All of these precepts (plus more that Hume had long espoused) were framed into the Good Friday Agreement. Stones that wreckers had rejected from the builder had become the cornerstones. The Agreement was capstoned by its overwhelming ratification in island-wide referendums: the form of articulated self-determination conceived by John Hume to endorse a model of agreed Ireland model that could allow further democratic change.
The Belfast Agreement embodies much more than a few days’ word-craft from “the hand of history” in April 1998. It compacted layers of understanding achieved in many earlier initiatives, events or efforts (including some tagged “failed” in media commentary).
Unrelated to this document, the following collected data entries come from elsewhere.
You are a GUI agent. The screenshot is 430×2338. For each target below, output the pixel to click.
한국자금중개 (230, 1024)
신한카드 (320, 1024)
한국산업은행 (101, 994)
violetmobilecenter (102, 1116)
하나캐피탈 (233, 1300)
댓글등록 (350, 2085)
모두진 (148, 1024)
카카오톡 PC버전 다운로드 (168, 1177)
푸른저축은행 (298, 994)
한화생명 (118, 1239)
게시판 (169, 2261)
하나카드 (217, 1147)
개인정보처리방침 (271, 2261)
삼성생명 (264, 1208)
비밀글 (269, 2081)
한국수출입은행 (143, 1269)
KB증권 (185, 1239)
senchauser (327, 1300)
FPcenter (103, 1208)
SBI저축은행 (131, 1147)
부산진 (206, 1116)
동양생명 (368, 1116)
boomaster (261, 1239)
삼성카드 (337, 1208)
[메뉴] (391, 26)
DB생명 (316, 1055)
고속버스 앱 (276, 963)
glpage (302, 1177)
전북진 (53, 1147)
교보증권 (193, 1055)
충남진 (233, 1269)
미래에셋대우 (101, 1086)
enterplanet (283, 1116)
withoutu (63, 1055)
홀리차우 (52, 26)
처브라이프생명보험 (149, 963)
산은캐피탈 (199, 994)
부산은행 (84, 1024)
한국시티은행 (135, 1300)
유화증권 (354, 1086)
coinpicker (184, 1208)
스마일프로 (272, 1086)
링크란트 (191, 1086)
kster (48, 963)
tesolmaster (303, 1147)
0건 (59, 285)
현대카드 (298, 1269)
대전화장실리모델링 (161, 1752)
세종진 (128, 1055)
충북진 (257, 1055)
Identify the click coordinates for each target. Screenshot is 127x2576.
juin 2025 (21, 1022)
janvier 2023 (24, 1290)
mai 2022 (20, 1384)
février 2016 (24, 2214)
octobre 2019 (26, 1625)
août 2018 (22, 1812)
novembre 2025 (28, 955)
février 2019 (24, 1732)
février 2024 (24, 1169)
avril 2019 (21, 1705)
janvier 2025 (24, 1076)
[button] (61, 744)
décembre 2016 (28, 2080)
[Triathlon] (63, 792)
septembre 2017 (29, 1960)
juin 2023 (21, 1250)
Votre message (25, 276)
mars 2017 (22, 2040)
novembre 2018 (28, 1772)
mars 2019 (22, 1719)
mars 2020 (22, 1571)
Indeed more of its text is upcycled from earlier process drafts, previous documents or formal declarations than is often acknowledged.
Perhaps in Beckett’s spirit of “Try again. Fail again. Fail better”, numerous hands and strands should be credited for such milestones. Not for today a cast and credits list for such as Sunningdale, New Ireland Forum, Anglo-Irish Agreement, Hume-Adams dialogue/papers, Brooke/Mayhew Talks, Downing Street Declaration, Forum for Peace & Reconciliation, Frameworks Document, Mitchell Principles, Ground Rules (renegotiated) for Multi-Party Talks etc.
The single common determinator in all these (and more) was John Hume. His long pathfinding mission that entailed close collaboration with successive governments and serious engagement with his political counterparts also personally cultivated influential US involvements and harnessed EU relevance and effectiveness.
That knack of purposeful partnership and productive rapport with with other political and diplomatic players can be overlooked in some appraisals of his singular contribution. It was interactive as well as iterative. His constancy of robust analysis did allow for adjustment or refinement of argument, hearing other takes and refiling his ordered ideas. No account could exaggerate the partnership importance of Pat Hume – an alchemist of optimism – to John’s famous “stickability”.
Scanning today’s wider political domain, it would be hard to speculate how a leader who used to warn us about the risks of “falling into reacting to reaction” might cope in an age where ‘prejudigital’ political communication sets agendas and narrows debate. A Denis Lehane line observes that people like sides, not subtleties. John Hume could both address sides and express subtleties in a way that few could match. If infective invective sets the heat and beat of polarising exchange rather than respectful, cooler, logical challenge such signal leadership as John Hume’s will struggle for traction in what still passes for public discourse.